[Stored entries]
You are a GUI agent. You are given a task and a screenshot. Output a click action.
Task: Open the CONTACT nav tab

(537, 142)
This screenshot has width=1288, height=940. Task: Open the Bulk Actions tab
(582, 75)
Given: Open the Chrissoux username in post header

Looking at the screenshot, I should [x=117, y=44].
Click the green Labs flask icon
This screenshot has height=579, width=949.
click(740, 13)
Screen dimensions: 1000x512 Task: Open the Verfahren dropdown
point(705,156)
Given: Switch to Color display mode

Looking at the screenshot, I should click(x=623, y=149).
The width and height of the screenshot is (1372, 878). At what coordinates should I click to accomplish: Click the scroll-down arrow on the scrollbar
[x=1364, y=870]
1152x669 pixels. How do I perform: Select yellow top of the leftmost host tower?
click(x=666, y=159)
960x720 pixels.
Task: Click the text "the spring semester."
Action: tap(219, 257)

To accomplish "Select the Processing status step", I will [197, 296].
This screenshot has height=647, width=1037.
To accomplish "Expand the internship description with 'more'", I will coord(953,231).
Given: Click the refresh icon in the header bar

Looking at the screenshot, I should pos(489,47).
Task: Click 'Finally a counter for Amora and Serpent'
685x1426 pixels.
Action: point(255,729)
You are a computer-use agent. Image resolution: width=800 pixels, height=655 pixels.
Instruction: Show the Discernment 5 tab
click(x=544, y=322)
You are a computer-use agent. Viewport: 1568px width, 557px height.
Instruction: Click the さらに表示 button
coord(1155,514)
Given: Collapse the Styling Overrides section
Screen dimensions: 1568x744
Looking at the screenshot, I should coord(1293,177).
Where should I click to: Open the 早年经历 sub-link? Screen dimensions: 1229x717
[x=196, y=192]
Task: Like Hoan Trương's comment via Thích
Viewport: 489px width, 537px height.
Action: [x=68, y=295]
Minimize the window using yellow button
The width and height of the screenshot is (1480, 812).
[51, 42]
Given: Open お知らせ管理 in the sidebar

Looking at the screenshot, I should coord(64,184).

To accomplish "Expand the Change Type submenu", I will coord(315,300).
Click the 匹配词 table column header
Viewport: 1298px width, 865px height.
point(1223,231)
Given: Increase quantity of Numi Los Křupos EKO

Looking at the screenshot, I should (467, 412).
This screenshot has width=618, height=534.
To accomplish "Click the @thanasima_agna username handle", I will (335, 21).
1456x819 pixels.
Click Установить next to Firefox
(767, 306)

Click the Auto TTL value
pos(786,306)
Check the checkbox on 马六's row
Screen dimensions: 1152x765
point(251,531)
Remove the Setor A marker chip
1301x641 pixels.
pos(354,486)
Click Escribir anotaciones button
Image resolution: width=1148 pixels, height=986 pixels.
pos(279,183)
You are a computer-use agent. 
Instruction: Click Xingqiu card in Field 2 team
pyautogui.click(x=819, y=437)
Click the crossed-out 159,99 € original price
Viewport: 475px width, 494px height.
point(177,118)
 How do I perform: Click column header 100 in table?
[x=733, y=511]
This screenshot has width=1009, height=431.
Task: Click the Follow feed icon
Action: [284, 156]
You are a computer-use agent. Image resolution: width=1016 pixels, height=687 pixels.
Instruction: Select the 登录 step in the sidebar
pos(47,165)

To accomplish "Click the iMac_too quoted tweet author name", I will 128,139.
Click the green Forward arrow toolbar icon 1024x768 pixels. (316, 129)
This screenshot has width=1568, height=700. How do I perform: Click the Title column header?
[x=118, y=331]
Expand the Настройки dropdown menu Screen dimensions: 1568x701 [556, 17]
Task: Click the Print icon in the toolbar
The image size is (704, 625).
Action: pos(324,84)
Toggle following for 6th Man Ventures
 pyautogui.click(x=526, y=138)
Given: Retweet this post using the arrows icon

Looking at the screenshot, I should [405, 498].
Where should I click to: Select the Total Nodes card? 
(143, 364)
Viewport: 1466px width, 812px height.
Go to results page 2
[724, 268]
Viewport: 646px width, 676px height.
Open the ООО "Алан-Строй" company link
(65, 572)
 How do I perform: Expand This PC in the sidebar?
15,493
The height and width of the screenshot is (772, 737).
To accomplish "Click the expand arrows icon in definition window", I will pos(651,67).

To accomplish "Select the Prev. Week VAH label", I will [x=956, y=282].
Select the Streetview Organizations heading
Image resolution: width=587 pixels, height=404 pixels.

-- Your instructions --
In the lines above, spot each one that contains the word "green" and copy it.

-- Response box --
Click the green Labs flask icon
Click the green Forward arrow toolbar icon 1024x768 pixels. (316, 129)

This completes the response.